METHOD FOR DETECTING ANOMALIES OF SQL-SPECIFIC QUERY OF RELATIONAL DATABASES

In the context of toughening of the requirements in the field of information security (the conditions of its safety) difficult-to-implement, the increasing number of external destabilizing factors (including the high level of false alarms), the increase of scopes and speed of information changes, and the drawbacks inherent to most databases, the probability of anomalies occurrence in the process of operation (acquisition, processing and storage) of relational databases is high. The article provides detailed description of the method for the construction a formal grammar executed by a SQL query of relational databases. This approach considers formal grammar under study from a mathematical point of view, as a model that defines a set of discrete objects in the form of description of the original objects and the rules for constructing new objects from the original and already created ones. Thus, a system of rules for further work is formed, represented in the form of a system of equations. The described method makes it possible to determine mathematical properties of the similarity invariants of the SQL query of relational databases intended for the collection, storage and analysis of statistical data, such as reference data of the operation of software and hardware, various statistical data about population, .production etc.
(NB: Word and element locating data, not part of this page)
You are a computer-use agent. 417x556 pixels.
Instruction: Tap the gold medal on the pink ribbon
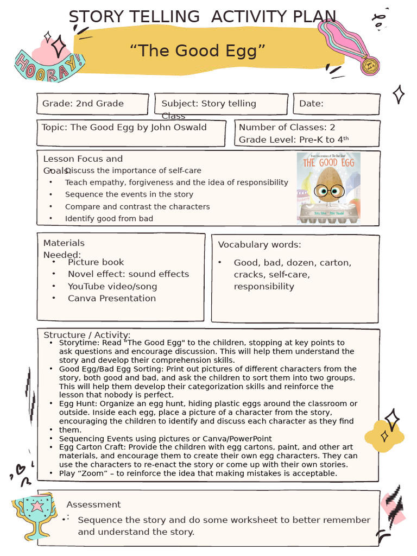[x=370, y=66]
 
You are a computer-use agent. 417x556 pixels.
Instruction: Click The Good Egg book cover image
[x=328, y=188]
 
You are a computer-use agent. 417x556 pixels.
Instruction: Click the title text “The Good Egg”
[x=198, y=52]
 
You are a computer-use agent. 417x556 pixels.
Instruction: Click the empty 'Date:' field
[x=337, y=104]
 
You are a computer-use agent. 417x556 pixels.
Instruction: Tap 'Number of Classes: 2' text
[x=287, y=128]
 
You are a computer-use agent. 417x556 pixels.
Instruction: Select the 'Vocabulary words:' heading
[x=260, y=245]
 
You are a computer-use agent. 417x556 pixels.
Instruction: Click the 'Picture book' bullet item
[x=96, y=262]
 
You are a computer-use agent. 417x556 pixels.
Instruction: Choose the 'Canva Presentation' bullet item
[x=111, y=299]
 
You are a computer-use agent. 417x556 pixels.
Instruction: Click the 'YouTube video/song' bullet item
[x=112, y=287]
The results of the testing of the demonstration prototype of the anomaly detection system, implemented on the basis of the proposed method, obtained in the course of the experimental implementation are presented in comparison with some existing and applied security systems. The solution proposed in the article is effective, simple and universal for the majority of currently used relational databases, In addition, it has a low cost of financial expenses in case of practical implementation.